Desde hace tiempo, los buenos músicos argentinos de jazz suenan como nadie en la tierra. Hay quienes incorporan materiales provenientes del tango, del folklore o del rock nacional en diversa medida y manera, y hay quienes construyen músicas más abstractas; hay quienes componen sus propios temas y quienes tocan standards o convierten en tales a las composiciones de Piazzolla o de Spinetta, por ejemplo. Pero todos -sin necesidad de caer en obviedades ni demagogias- suenan a este rincón del mapa y de la historia. La destreza instrumental es sólo un punto de partida; la comunicatividad, la búsqueda, son aventuras emprendidas con esa excelencia técnica como herramienta y bagaje. Tal ha sido el desarrollo de esta música, que una lista de nombres insoslayables puede resultar tarea condenada al fracaso, rápidamente desactualizada por el surgimiento de alguna nueva estrella para sumarse a quienes vienen sonando. Músicos que construyen mundos sonoros complejos, originales y autónomos, tan lejanos al calco esmerado como irreductibles al catálogo de las influencias. Resulta además destacable que no estemos ante una movida limitada al microclima porteño. Puede afirmarse que hemos llegado al jazz. Ahora sí. Pero la literatura argentina llegó primero.
Ventarrón
Tal vez el jazz aparezca por primera vez en la literatura argentina con un poema en prosa de Raúl González Tuñón: "Jazzband", incluido en La calle del agujero en la media (1930). Y si bien los tópicos del exotismo están presentes en él, se trata de un poema que adelanta en más de veinte años el pulso escritural de la beat generation estadounidense: "Entremos al bar, la noche está afuera, como el mar. El bar parece un puerto. Yo vi sus luces rojas desde lejos. La noche se tendía a sus pies como un animal herido. Allá arden las avenidas gritando letreros luminosos al espacio infinito (...). El hombre que tenía alma de prestamista, corazón de catedrático, gestos de procurador, está caído contra las piedras de la calle. Me habló de Kant y le eché cocaína en su sopa (...). El jazz, latiendo su sonido irregular, loco, sobre la tarima, es el corazón del tiempo".
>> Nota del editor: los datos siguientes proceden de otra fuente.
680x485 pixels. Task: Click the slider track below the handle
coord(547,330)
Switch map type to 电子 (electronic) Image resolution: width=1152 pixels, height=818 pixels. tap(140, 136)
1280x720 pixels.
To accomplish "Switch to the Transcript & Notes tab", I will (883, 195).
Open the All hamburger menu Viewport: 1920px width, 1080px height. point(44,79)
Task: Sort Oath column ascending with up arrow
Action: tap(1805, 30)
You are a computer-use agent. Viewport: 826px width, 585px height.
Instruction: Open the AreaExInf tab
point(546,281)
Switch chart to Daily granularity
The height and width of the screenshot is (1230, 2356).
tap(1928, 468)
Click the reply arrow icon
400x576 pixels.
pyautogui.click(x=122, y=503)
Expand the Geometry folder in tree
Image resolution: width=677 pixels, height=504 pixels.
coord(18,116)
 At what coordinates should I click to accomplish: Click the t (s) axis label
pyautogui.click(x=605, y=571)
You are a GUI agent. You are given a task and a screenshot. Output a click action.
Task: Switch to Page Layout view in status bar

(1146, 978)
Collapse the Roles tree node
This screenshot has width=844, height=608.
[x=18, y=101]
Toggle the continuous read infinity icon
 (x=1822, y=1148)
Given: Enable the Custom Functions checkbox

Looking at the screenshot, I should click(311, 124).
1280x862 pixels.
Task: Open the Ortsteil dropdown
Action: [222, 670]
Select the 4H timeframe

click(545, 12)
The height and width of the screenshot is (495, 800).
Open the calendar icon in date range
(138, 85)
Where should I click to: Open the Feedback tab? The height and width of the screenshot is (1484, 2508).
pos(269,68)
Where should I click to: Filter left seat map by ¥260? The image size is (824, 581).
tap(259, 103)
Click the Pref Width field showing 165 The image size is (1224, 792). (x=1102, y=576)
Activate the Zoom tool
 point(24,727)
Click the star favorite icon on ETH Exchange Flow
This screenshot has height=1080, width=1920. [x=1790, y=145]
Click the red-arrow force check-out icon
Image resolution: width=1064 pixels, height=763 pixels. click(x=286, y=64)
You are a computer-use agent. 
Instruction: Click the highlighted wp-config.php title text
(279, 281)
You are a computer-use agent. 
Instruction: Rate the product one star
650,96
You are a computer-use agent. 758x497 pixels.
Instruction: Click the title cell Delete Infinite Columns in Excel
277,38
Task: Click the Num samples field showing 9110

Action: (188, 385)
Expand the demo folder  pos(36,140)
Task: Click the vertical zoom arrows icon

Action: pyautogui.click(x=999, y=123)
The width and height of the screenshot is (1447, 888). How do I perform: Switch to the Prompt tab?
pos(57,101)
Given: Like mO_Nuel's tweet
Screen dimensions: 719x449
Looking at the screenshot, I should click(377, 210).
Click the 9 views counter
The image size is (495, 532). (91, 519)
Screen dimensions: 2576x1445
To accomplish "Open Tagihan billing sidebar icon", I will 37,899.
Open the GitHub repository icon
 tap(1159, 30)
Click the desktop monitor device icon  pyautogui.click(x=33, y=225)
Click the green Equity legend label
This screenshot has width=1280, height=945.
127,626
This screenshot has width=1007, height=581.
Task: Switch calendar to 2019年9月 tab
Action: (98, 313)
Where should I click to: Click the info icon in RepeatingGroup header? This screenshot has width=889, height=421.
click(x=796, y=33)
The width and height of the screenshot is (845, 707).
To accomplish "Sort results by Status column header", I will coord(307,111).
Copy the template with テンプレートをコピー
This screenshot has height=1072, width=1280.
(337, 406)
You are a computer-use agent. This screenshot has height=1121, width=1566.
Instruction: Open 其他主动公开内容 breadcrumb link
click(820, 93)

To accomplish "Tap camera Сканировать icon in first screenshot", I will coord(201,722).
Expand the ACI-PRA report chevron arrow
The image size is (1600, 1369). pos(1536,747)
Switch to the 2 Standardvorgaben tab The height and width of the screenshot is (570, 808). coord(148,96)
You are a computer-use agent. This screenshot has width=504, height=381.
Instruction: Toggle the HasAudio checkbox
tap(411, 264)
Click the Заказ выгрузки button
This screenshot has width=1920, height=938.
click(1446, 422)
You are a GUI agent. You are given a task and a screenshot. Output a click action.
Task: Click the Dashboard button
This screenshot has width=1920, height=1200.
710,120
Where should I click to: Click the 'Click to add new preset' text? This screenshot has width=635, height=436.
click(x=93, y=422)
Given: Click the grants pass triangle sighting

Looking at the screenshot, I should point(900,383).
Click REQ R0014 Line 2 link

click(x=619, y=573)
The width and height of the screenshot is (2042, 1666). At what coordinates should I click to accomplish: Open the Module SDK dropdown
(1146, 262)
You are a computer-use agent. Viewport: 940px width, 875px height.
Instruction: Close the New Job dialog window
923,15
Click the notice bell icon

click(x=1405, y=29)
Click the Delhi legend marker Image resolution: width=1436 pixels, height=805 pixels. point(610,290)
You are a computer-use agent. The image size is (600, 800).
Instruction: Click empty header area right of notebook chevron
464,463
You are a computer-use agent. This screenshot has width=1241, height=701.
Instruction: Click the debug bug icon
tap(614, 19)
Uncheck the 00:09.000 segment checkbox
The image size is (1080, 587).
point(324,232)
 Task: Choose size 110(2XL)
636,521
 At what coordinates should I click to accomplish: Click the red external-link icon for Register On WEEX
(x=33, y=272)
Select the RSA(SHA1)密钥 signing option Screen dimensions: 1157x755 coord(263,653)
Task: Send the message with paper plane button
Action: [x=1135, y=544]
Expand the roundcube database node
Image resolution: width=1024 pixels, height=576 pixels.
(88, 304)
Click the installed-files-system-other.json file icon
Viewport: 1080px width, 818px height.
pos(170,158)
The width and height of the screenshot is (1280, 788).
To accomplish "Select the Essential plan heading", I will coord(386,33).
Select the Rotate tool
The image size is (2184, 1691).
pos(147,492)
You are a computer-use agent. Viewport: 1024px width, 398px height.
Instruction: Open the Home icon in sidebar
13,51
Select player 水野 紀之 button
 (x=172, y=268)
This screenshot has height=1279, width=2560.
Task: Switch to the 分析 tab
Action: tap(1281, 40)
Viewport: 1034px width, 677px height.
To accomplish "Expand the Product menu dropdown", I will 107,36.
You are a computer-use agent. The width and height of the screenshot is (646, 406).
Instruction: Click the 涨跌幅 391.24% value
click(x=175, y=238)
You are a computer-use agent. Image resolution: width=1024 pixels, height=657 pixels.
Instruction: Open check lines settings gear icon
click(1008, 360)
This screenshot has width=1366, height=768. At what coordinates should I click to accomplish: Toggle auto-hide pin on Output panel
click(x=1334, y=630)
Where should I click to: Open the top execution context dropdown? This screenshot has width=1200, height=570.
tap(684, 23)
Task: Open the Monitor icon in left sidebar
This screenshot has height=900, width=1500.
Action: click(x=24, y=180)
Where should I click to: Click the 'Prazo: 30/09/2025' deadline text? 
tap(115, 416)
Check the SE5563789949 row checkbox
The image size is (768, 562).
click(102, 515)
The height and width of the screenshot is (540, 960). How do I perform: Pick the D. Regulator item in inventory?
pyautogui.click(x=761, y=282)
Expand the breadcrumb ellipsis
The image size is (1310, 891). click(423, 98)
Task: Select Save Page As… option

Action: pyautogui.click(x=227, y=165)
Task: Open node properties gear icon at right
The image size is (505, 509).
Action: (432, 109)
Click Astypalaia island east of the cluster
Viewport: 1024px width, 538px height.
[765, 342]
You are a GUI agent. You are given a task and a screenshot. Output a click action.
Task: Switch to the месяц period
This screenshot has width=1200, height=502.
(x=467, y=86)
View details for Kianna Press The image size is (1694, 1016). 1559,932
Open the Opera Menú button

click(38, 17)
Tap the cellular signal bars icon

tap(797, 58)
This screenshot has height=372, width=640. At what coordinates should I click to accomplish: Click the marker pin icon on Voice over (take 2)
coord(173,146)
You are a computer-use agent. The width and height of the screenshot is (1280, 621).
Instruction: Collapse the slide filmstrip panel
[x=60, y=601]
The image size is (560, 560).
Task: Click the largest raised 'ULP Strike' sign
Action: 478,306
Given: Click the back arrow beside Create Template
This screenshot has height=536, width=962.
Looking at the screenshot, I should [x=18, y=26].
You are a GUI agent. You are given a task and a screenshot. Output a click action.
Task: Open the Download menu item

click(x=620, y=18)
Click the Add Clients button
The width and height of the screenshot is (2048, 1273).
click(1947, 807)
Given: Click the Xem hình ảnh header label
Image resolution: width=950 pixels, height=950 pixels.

Una letra de tango -con no pocos ecos de la "Sinfonía en gris mayor" de Rubén Darío- cita al jazz. Se trata de "Aquella cantina de la ribera", de José González Castillo: "Todas las pobres barcas sin rumbo,/ que hacia las playas arrastra el mar/ bajo los cuatro vientos del mundo/ y en la tormenta de una jazz band".
A mediados de los años 50, fresca aún la muerte del revolucionario saxofonista Charlie Parker, co-creador del estilo conocido como bebop, el poeta Raúl Gustavo Aguirre escribió un poema en su memoria titulado "Jazz de verano": "Un hombre que sostuvo/ que sostuvo y sostuvo/ en el fondo de un vaso un sonido sin fin/ para que nadie nunca nunca más esté solo".
A inicios de la década siguiente, Paco Urondo festejó en otro poema al rey de los guitarristas: "Jim Hall destroza la noche de El Bajo,/ disimula la tristeza pesada de estar entre nativos;/ la vergüenza de ser del sur/ los parientes pobres; la sorpresa imposible/ de reconocer al mundo en otros lugares, en otros sueños,/ en otro alcohol de la gente. Los nativos olvidan las injurias/ y admiran la ternura del jazz y aman, todavía".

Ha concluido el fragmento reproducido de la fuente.